PRESENT AT THE CREATION: My Life in the NFL and the Rise of America’s Game
by Upton Bell with Ron Borges
University of Nebraska Press
(www.nebraskapress.unl.edu)
2017, 382 pp., $24.95
ISBN 978-1-4962-0039-6
Click here to purchase
Upton Bell, son of Philadelphia Eagles founder Bert Bell, the game’s greatest innovator who saved the NFL from ruin after World War II, reminded me once again that, when you think you know just about everything that’s important, you miss quite a few critical things.
As in, where did the name “Philadelphia Eagles” come from?
No, it wasn’t named in honor of the Boston College Eagles. No, Bell didn’t see a bald eagle making its way to a nest on Hawk Mountain. Actually, the expansion-team Eagles were first simply the Frankford Yellow Jackets. In July 1933, Bell had naming rights to the “Philadelphia team” he purchased.
So one day, July 9, 1933, walking down Chestnut Street in center city, Philadelphia, he came to the corner of Chestnut and Broad streets and “saw a billboard promoting President Franklin Roosevelt’s National Recovery Act,” according to the book. “The symbol looking down at him with a hungry eye was a bald eagle.
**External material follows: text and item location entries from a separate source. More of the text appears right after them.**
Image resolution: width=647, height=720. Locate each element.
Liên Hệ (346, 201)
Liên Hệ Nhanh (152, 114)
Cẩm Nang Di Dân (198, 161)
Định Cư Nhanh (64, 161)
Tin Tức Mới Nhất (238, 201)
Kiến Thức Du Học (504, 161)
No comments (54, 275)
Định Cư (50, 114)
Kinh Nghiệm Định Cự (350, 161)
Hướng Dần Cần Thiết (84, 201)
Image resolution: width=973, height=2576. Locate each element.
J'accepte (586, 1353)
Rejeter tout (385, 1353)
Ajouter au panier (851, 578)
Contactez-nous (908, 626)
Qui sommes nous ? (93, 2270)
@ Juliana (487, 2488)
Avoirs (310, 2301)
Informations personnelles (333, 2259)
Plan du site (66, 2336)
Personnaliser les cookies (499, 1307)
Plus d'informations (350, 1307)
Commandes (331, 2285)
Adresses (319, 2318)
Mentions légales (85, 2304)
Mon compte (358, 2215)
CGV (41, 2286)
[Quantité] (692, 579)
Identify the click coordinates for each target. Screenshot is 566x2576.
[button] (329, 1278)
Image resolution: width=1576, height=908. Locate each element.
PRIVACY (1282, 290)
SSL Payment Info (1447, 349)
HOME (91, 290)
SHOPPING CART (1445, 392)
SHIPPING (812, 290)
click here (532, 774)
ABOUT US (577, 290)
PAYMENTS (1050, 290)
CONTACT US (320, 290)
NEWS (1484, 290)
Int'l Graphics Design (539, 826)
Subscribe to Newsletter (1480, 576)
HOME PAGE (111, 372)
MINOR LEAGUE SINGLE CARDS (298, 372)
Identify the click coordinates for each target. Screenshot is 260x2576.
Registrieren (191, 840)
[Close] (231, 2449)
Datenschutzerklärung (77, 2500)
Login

At that moment, the Philadelphia Eagles were born.”
Upton served in various roles, in the beginning as an NFL scout, then as personnel director for the Baltimore Colts, general manager of the New England Patriots, World Football League owner of the Charlotte Hornets and then radio and TV talk show host.
Throughout the book, there are so many memories, anecdotes, recollections and asides that you wonder if he had a big, thick journal with names and thoughts and belief systems that he wrote down his entire time in football. I don’t know how he remembers it all, but it’s here: the personalities that shaped the league that literally is America’s No. 1 sport.